03
Why sequential writes are a superpower
Random disk writes (updating a B-tree leaf in place) are slow because the disk arm (HDD) or SSD controller has to seek. Sequential writes are fast — just append to the end.
An HDD does ~100 random IOPS but ~100 MB/s sequential. A modern SSD does ~100k random IOPS but ~3 GB/s sequential. Every generation of storage has this gap.
WAL exploits this: writes are always sequential. The expensive random updates to the main data structures happen in big batches, asynchronously, when the system is idle. Commit latency = one fsync + sequential append. Orders of magnitude faster than "update the B-tree in place and fsync."

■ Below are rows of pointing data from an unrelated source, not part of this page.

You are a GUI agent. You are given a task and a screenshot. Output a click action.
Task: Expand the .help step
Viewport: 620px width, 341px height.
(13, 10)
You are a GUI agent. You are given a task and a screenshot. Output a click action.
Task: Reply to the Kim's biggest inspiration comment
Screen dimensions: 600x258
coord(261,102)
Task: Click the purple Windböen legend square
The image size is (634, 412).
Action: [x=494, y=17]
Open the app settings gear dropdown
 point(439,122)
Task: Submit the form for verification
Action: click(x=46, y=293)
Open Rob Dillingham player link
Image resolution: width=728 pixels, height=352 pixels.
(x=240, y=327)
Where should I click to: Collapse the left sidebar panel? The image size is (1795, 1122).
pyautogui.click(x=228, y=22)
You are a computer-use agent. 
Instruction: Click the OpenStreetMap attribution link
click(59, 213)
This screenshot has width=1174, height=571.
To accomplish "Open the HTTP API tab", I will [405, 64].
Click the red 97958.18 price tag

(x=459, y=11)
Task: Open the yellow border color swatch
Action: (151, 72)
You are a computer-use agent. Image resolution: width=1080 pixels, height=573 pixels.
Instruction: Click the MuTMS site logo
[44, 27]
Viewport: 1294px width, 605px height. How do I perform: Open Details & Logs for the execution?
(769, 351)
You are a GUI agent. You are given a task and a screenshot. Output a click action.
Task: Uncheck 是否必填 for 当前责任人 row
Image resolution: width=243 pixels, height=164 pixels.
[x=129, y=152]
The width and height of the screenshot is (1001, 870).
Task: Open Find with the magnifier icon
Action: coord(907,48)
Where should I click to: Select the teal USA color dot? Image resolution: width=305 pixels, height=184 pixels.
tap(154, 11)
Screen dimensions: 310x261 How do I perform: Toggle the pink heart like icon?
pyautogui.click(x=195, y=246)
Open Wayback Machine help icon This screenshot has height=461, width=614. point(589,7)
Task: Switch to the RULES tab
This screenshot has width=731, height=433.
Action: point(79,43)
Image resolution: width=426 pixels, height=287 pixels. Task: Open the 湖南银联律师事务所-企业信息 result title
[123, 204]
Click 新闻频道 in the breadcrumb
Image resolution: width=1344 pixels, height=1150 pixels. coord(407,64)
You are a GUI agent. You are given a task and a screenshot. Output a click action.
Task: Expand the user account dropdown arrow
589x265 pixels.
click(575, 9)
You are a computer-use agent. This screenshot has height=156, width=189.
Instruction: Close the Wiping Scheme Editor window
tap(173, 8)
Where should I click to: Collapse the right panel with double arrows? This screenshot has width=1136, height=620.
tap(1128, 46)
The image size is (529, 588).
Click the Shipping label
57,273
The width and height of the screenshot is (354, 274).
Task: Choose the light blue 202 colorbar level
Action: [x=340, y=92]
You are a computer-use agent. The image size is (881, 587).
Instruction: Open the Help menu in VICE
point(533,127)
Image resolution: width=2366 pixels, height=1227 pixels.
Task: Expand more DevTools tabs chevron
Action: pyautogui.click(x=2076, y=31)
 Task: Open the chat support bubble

Write-ahead log append + flush
import json, os, time
class WAL:
def __init__(self, path, sync_every_ms=5):
self.f = open(path, "ab")
self.sync_every_ms = sync_every_ms
self.last_sync = time.monotonic() * 1000
def append(self, record):
line = json.dumps(record) + "\n"
self.f.write(line.encode())
now = time.monotonic() * 1000
if now - self.last_sync >= self.sync_every_ms:
self.f.flush()
os.fsync(self.f.fileno())
self.last_sync = now
# Group commit: batch records between fsyncs. Trade durability window
# (bounded by sync_every_ms) for dramatically higher write throughput.